(Pixel coordinate grounding data)
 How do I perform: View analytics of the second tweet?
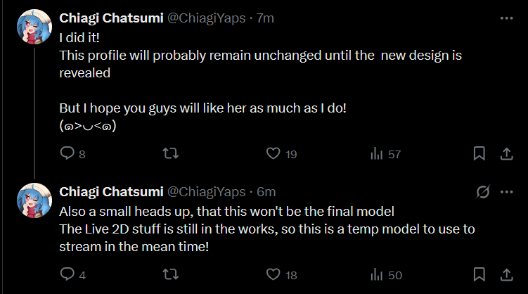pyautogui.click(x=375, y=274)
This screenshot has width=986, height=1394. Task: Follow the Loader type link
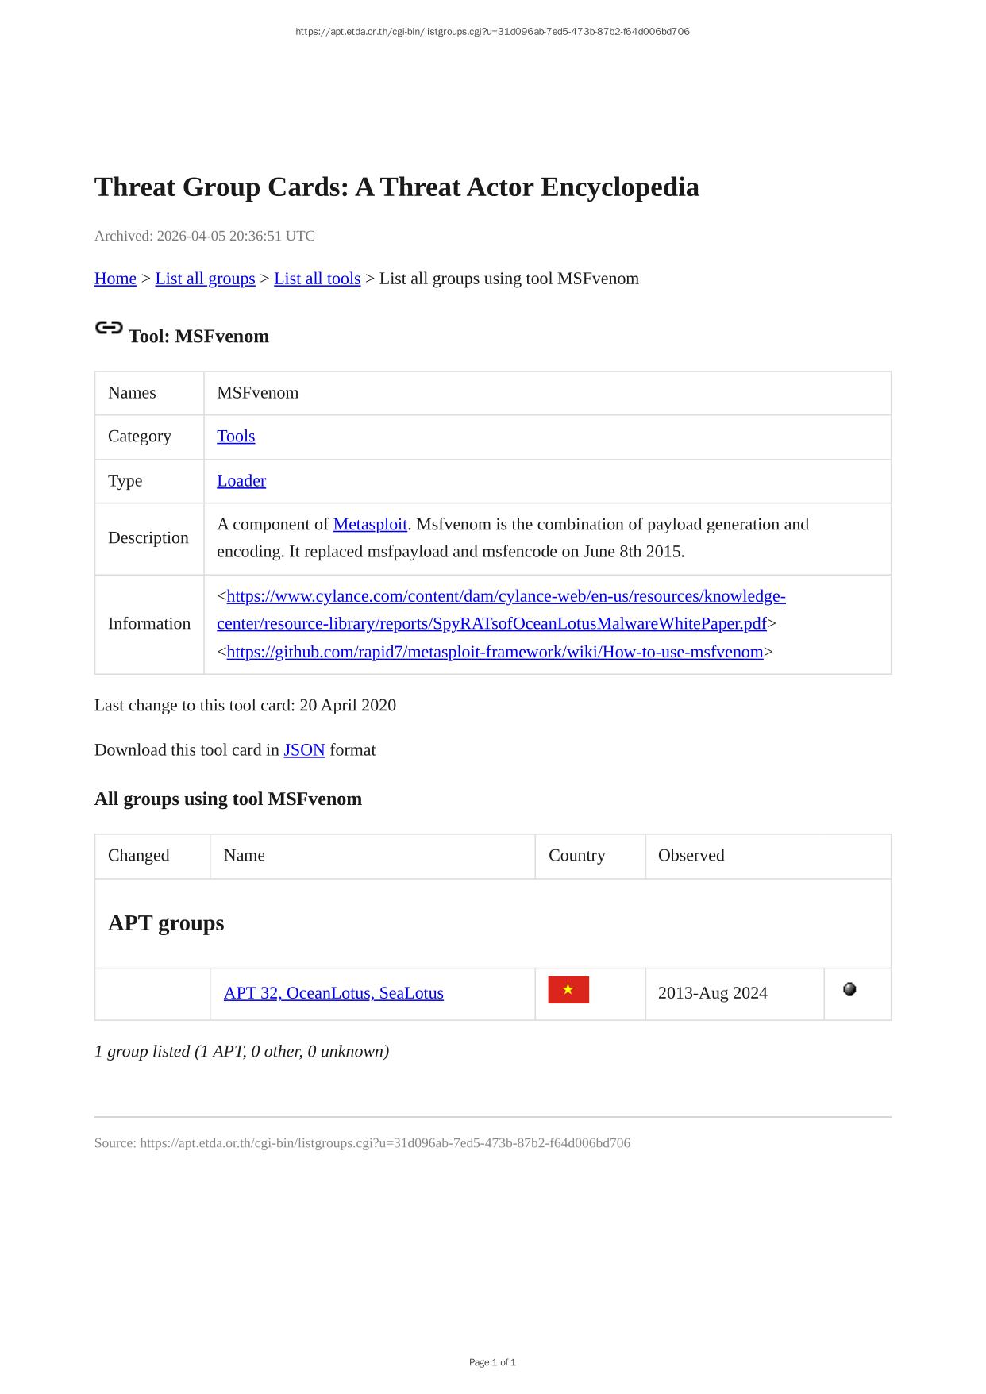click(241, 481)
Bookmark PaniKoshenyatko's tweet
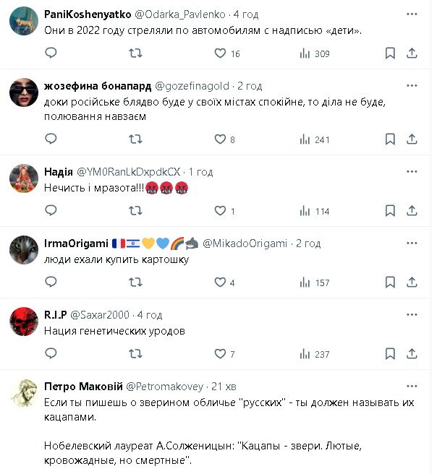Screen dimensions: 437x474 [390, 53]
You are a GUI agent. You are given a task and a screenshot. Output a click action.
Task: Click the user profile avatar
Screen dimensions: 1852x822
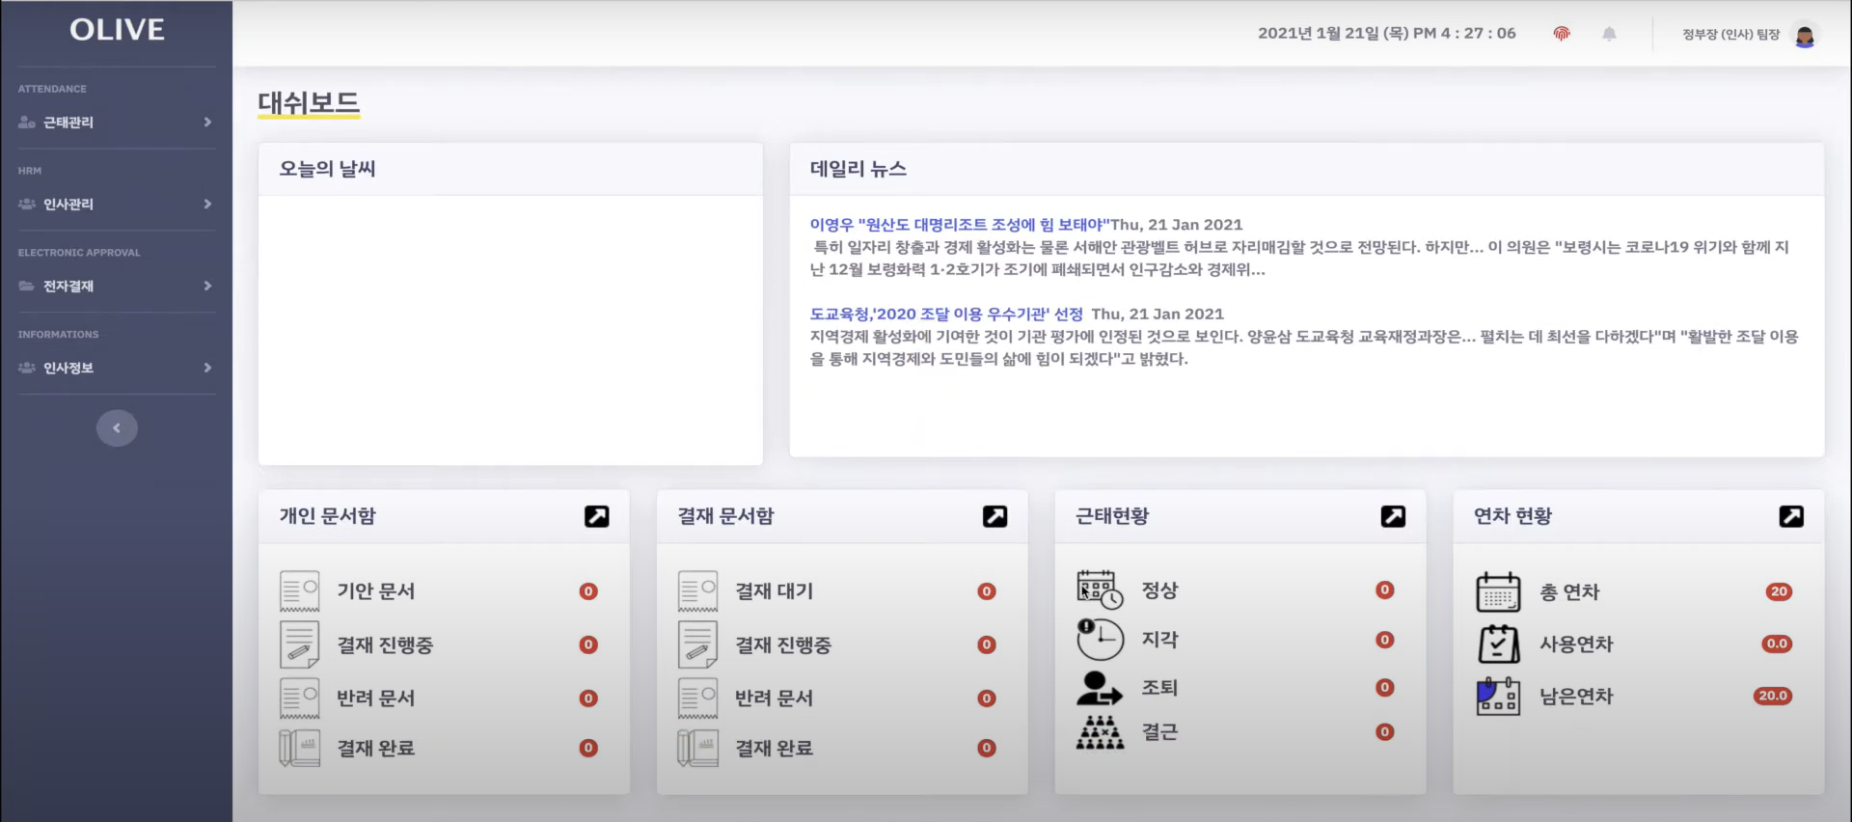click(x=1804, y=36)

# [Description of the task]
A faithful copy of all the lines above is needed, with the pictures omitted.

# [Exercise answer]
 How do I perform: View analytics of the second tweet?
pyautogui.click(x=375, y=274)
This screenshot has width=986, height=1394. Task: Follow the Loader type link
click(241, 481)
Bookmark PaniKoshenyatko's tweet
Screen dimensions: 437x474 [390, 53]
You are a GUI agent. You are given a task and a screenshot. Output a click action.
Task: Click the user profile avatar
Screen dimensions: 1852x822
click(x=1804, y=36)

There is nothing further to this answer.